[Records from a data collection]
»»

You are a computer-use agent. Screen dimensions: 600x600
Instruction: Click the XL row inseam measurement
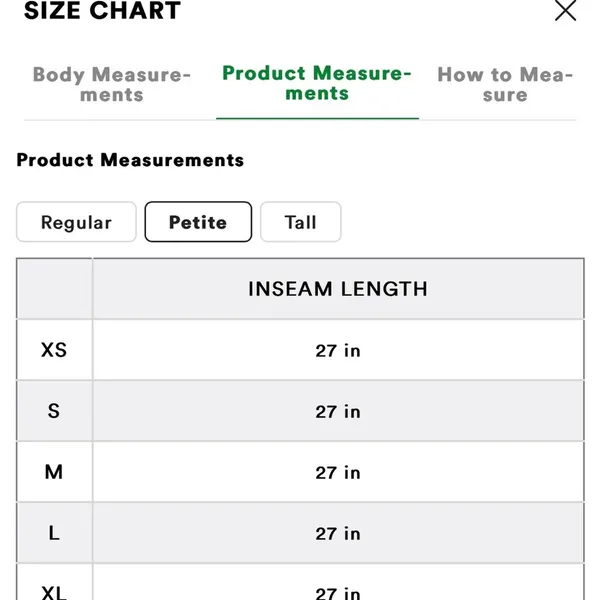pos(338,593)
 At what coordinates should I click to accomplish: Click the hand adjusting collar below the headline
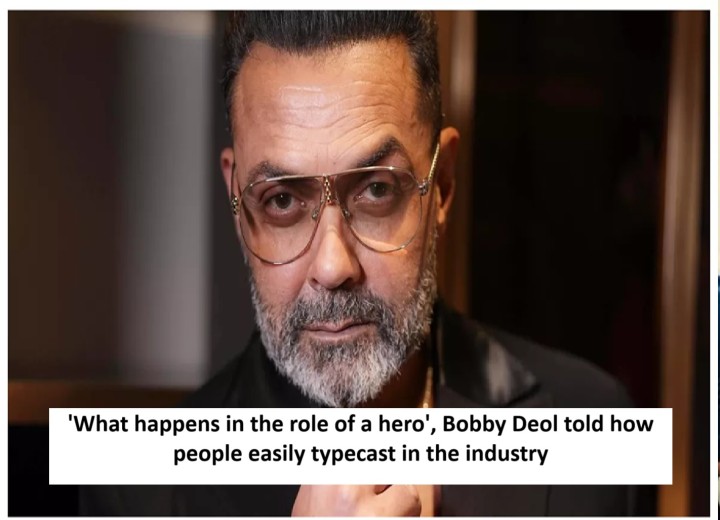coord(356,501)
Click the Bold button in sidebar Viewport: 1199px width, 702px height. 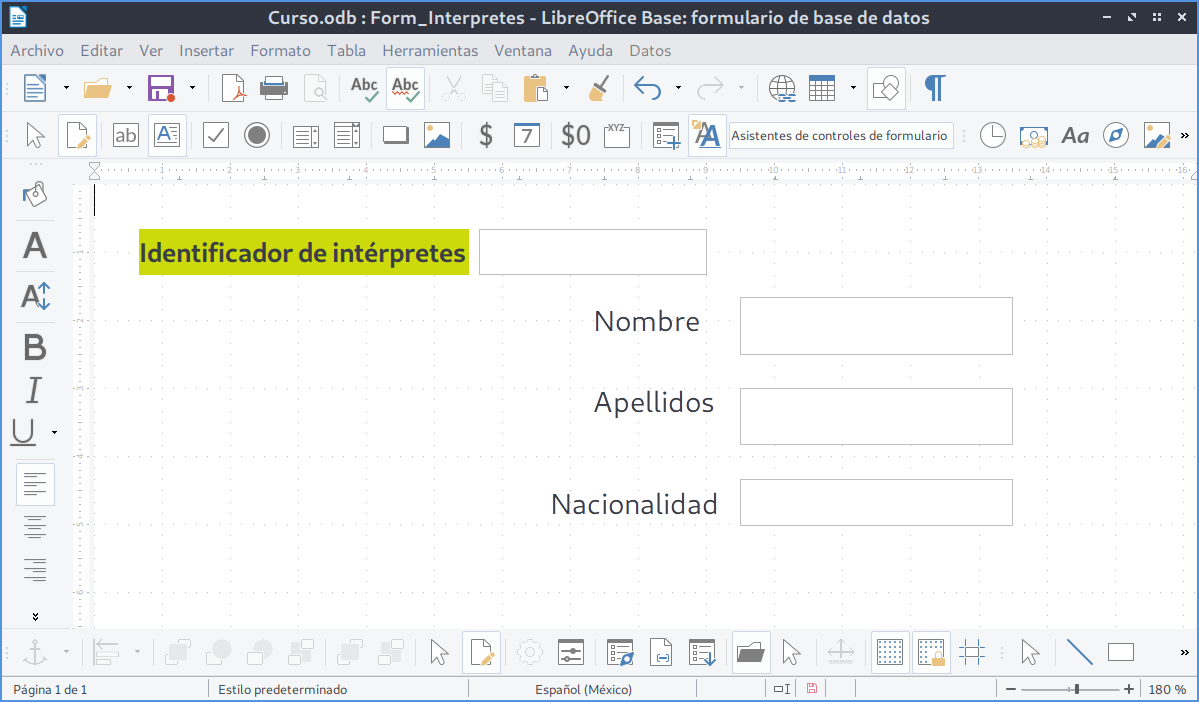35,347
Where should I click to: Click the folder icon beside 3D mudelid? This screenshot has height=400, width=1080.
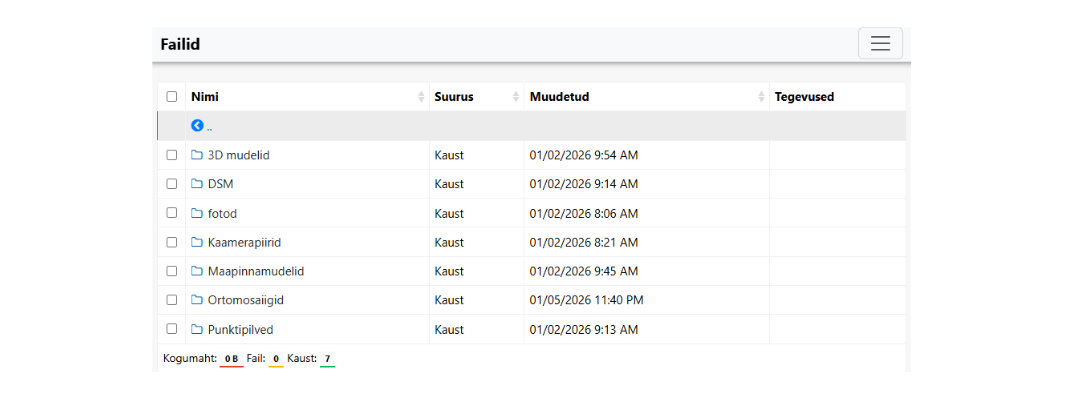point(197,155)
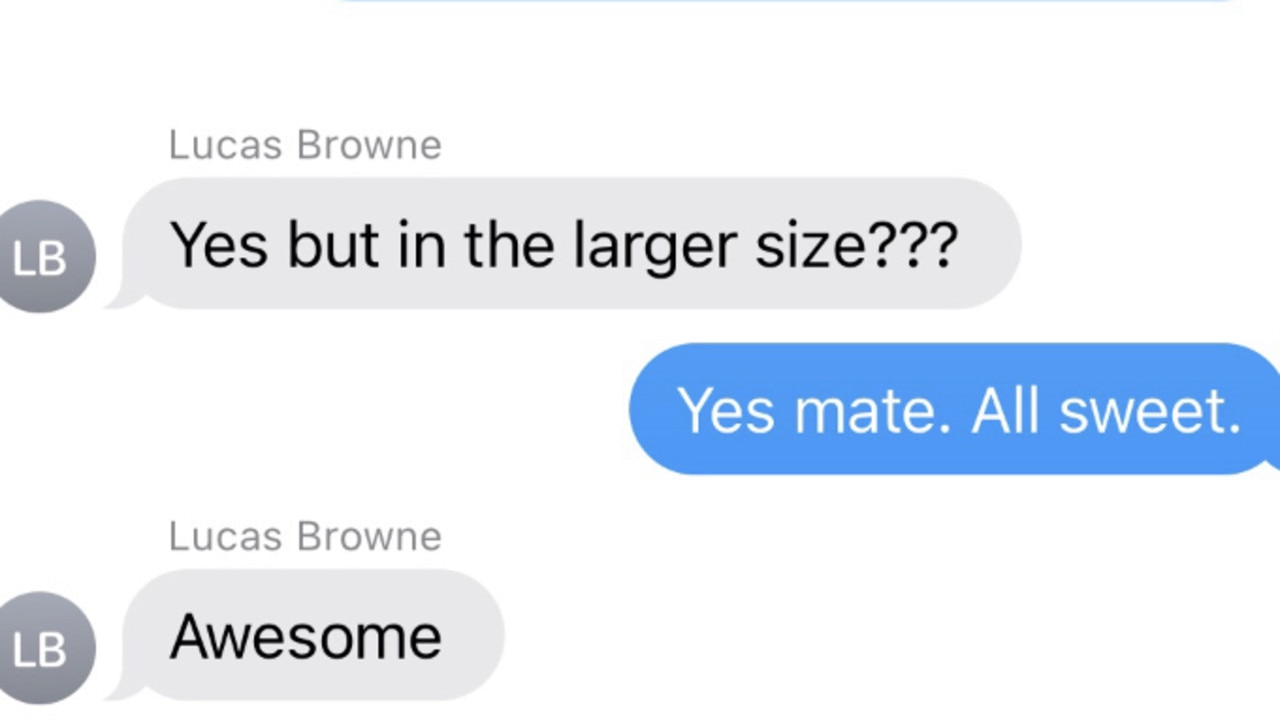This screenshot has height=721, width=1280.
Task: Open the Lucas Browne name above the Awesome message
Action: 305,537
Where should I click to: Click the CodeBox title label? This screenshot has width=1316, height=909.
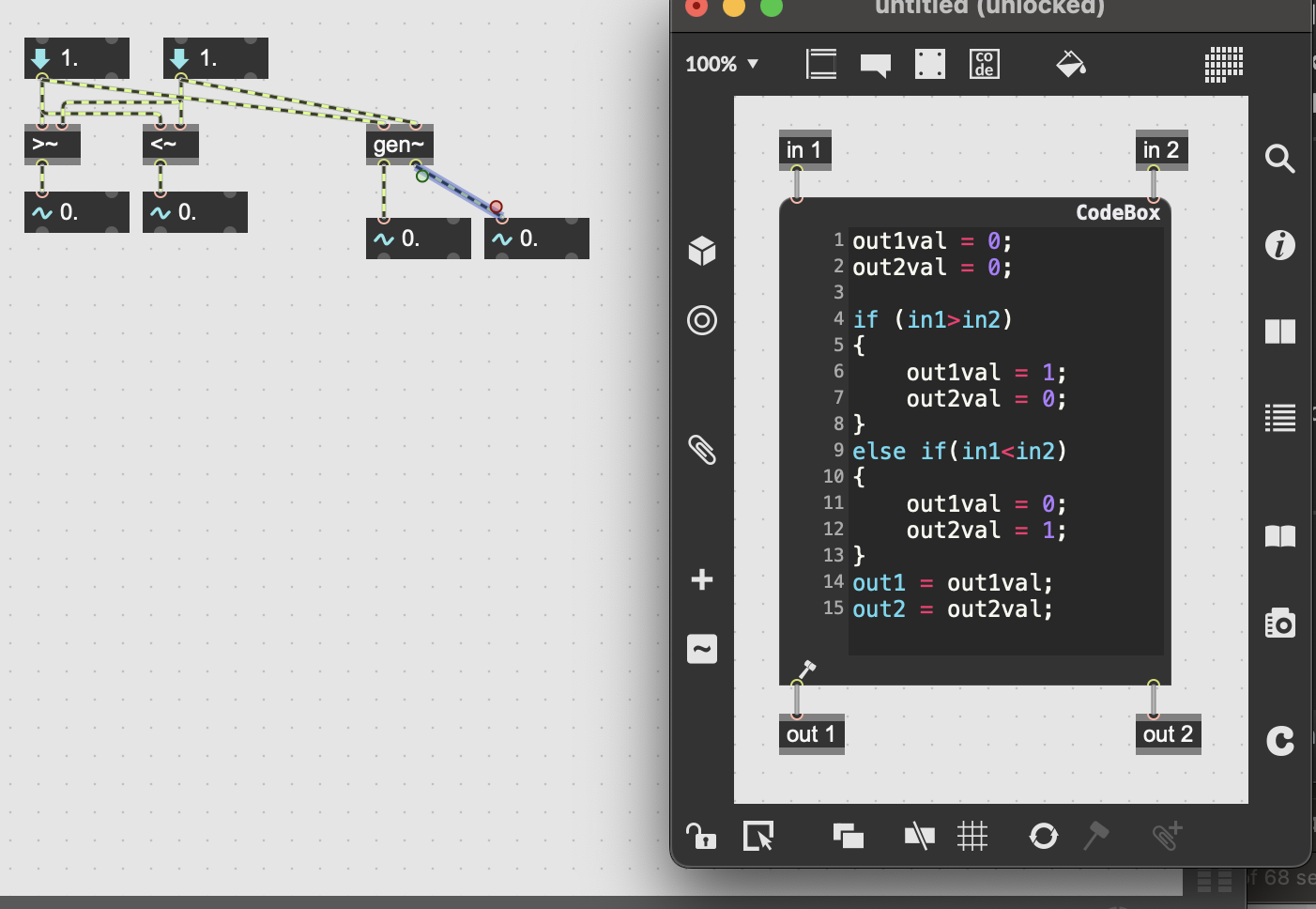pyautogui.click(x=1117, y=213)
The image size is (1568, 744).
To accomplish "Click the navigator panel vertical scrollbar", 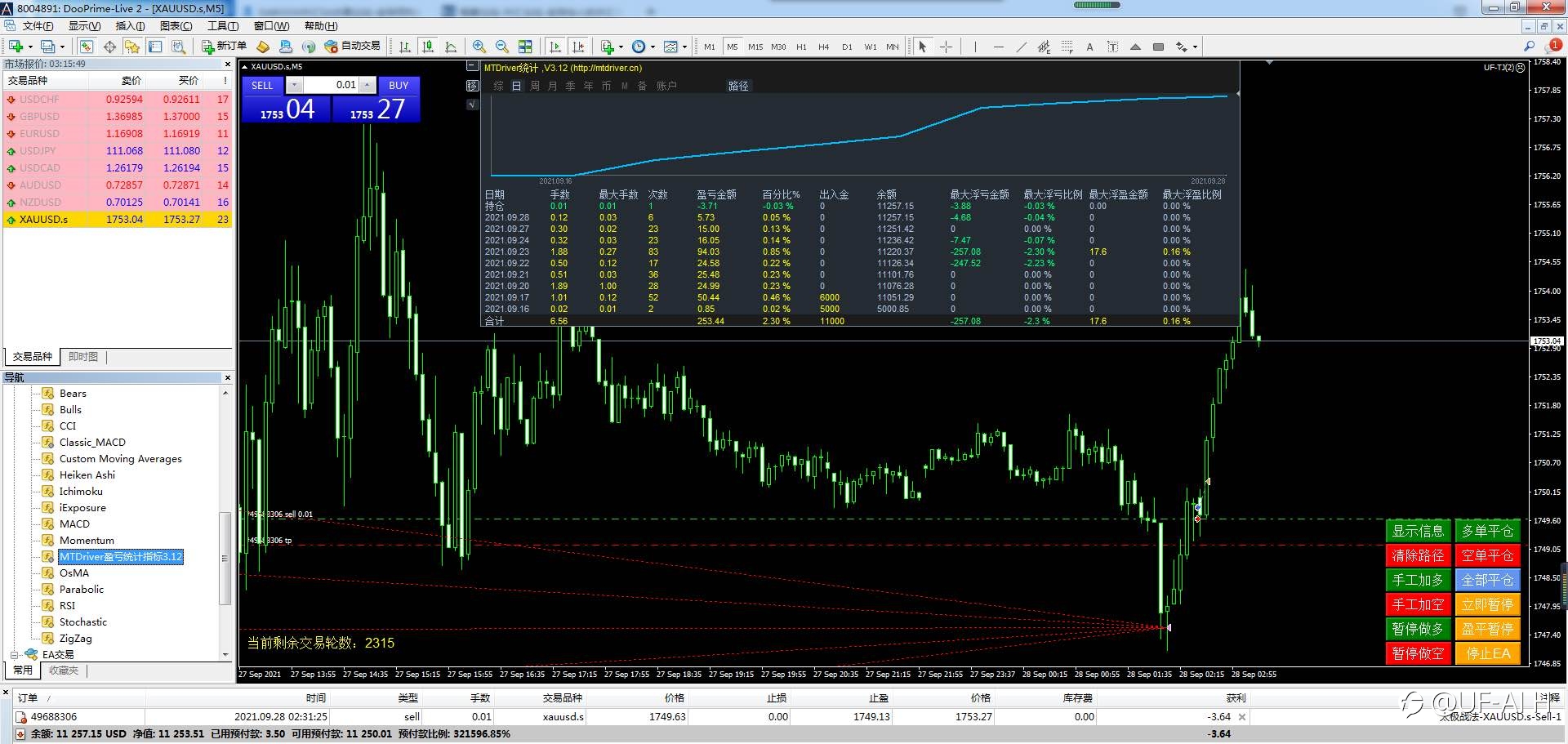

««

_What you have to do_. In the records above, locate the line containing "Where should I click to: Click the folder", then copy exactly that line and every line after it through the end, omitting pictures.

_Output for this task_.
Where should I click to: Click the folder icon beside 3D mudelid? This screenshot has height=400, width=1080.
point(197,155)
This screenshot has height=721, width=1280.
Task: Open the Lucas Browne name above the Awesome message
Action: 305,537
Where should I click to: Click the CodeBox title label? This screenshot has width=1316, height=909.
pyautogui.click(x=1117, y=213)
The image size is (1568, 744).
To accomplish "Click the navigator panel vertical scrollbar", 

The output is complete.